I took a couple of hesitant steps forward and then, when it was clear that the tsunami of his anger had passed, slid down the wall beside him.

"Yes you do," I contradicted him quietly and he suddenly didn't seem to have the energy to protest.

"She was talking about personal grooming," I explained, too horrified by everything I'd witnessed that night to be embarrassed by what I was saying. "She seemed to think that my refusing to have a Brazilian wax, was the reason we'd only been together the once."

He didn't respond, didn't crack even the tiniest smile or make any smartarse comment about my privates.
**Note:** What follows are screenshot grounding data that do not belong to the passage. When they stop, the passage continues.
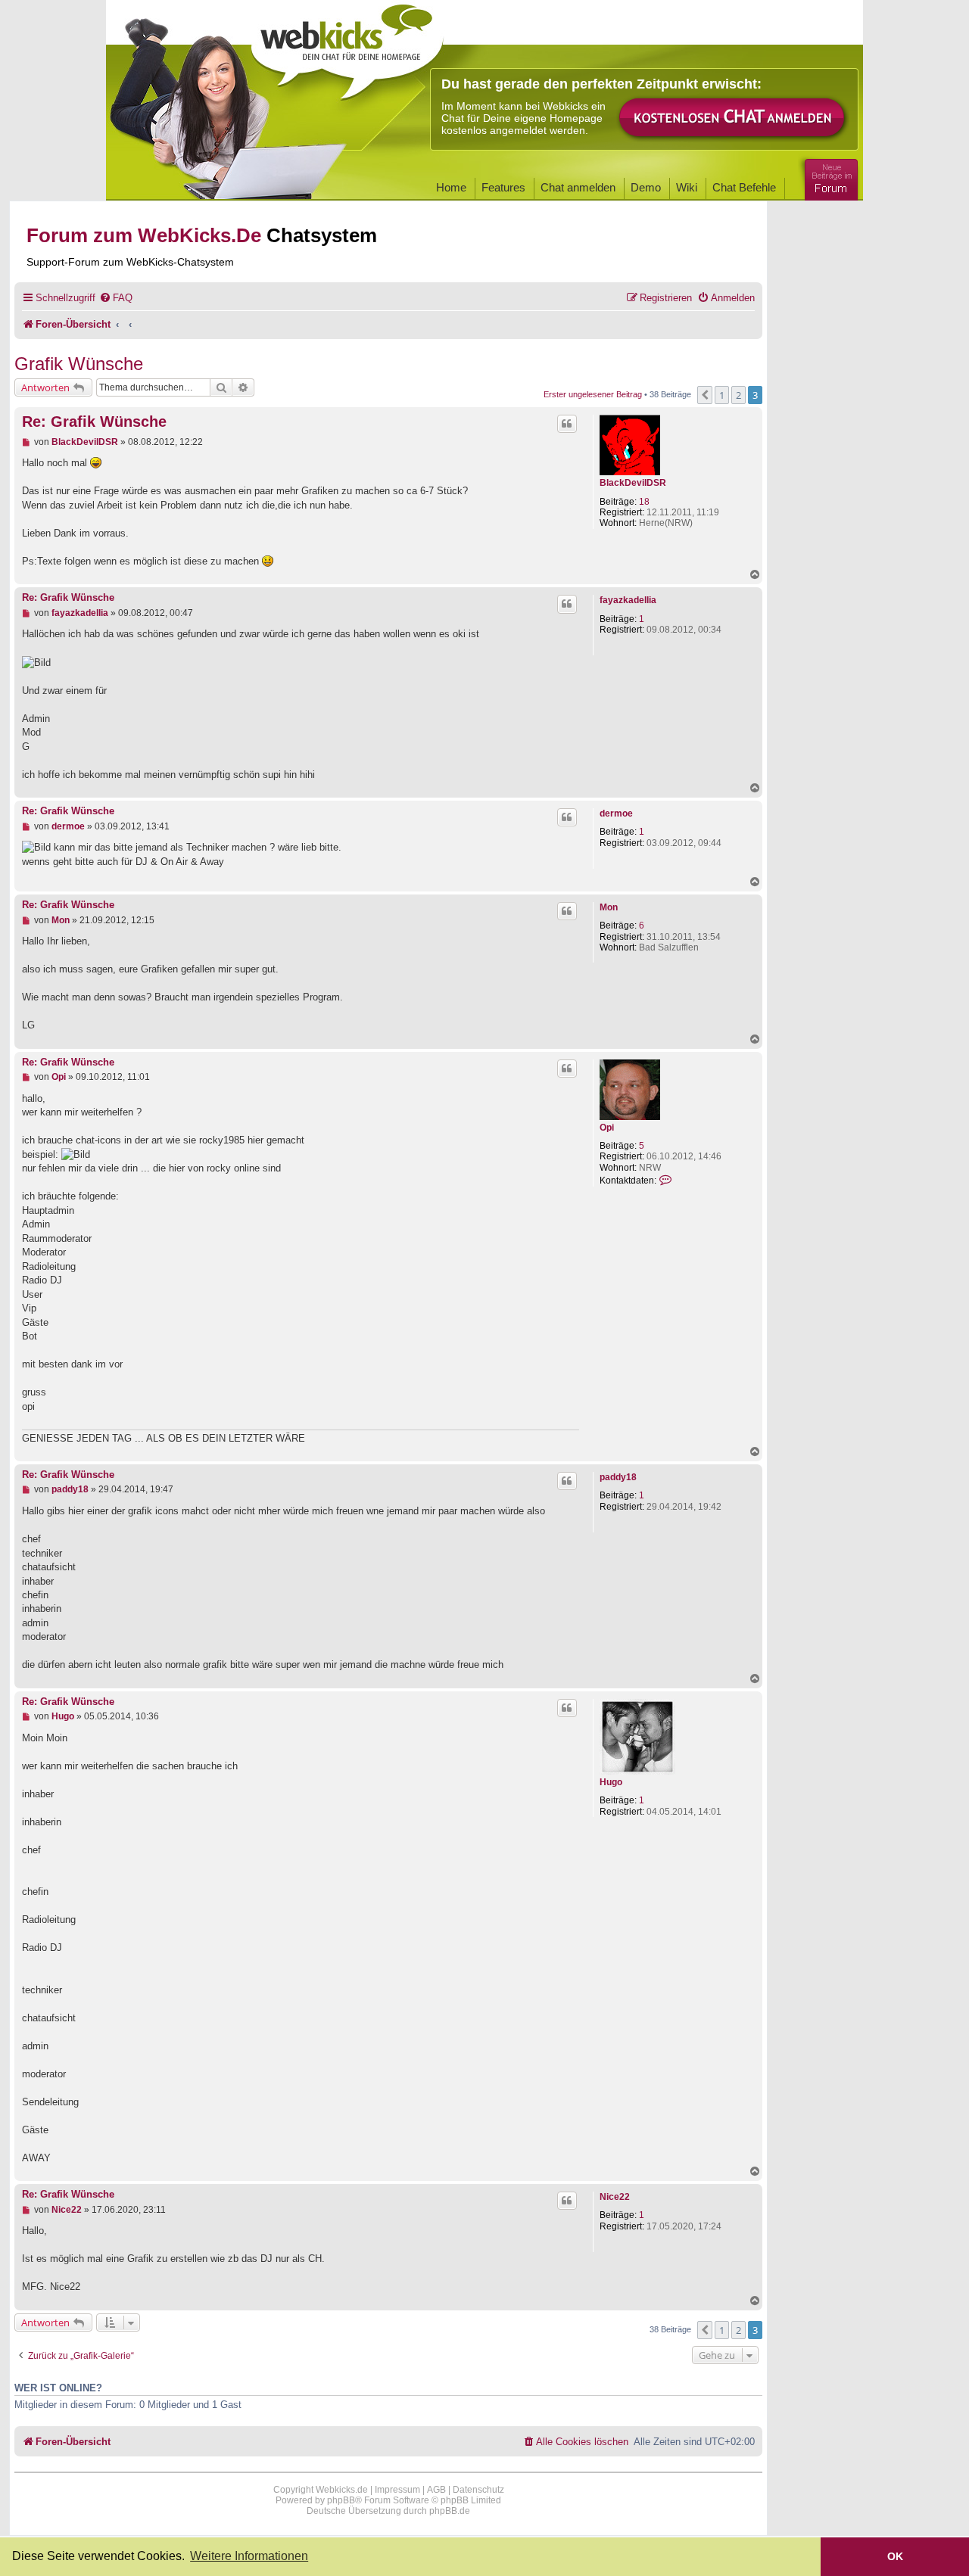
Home (451, 187)
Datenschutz (478, 2489)
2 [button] (738, 395)
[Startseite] (347, 47)
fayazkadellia (628, 600)
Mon (609, 907)
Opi (607, 1127)
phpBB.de (449, 2511)
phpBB (341, 2500)
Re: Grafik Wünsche (94, 421)
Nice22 (615, 2197)
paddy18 (618, 1477)
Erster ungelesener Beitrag (593, 394)
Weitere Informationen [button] (249, 2556)
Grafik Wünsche (78, 363)
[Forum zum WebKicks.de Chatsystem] (829, 177)
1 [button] (721, 395)
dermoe (616, 813)
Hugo (611, 1782)
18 (644, 501)
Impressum (397, 2489)
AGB (436, 2489)
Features (503, 187)
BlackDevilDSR (633, 483)
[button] (704, 395)
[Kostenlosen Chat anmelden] (732, 118)
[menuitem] (115, 298)
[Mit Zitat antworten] (567, 424)
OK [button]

Still
, what had I been expecting? What was the state of my pubic hair compared to a complete emotional breakdown?

On the other hand, I'd obviously got him thinking because, after a brief period of silence, I saw his Adam's apple work up and down a few times and then he said,
"People who go on and on about things that have already happened are the ones no-one wants to sit next to on the bus." He obviously saw me looking at him and added, "That's the last thing she said to me."

"That's actually quite deep," I pointed out, my own throat muscles starting to contract as I felt tears building.

He did smile then, even if it was twisted.

"The
second
last thing she said to me was 'if you'd inherited your grandpa's penis, like I hoped you would, Rox would never have forgotten what you did with it'."

That surprised a strange, bubbly little laugh out of me.

So that had been the last she'd imparted to us? Two completely inappropriate comments about each other?

"She was trying to set us up." I spoke my realisation out loud, but it didn't seem to be anything new to Elliot, who just nodded his head wearily.

I could see he was starting to suffer that bone deep fatigue that comes after an explosion of feeling and, in deference to this, I didn't say any more. Instead, I leant my head back and closed my eyes, giving him the time he needed to pull himself back together.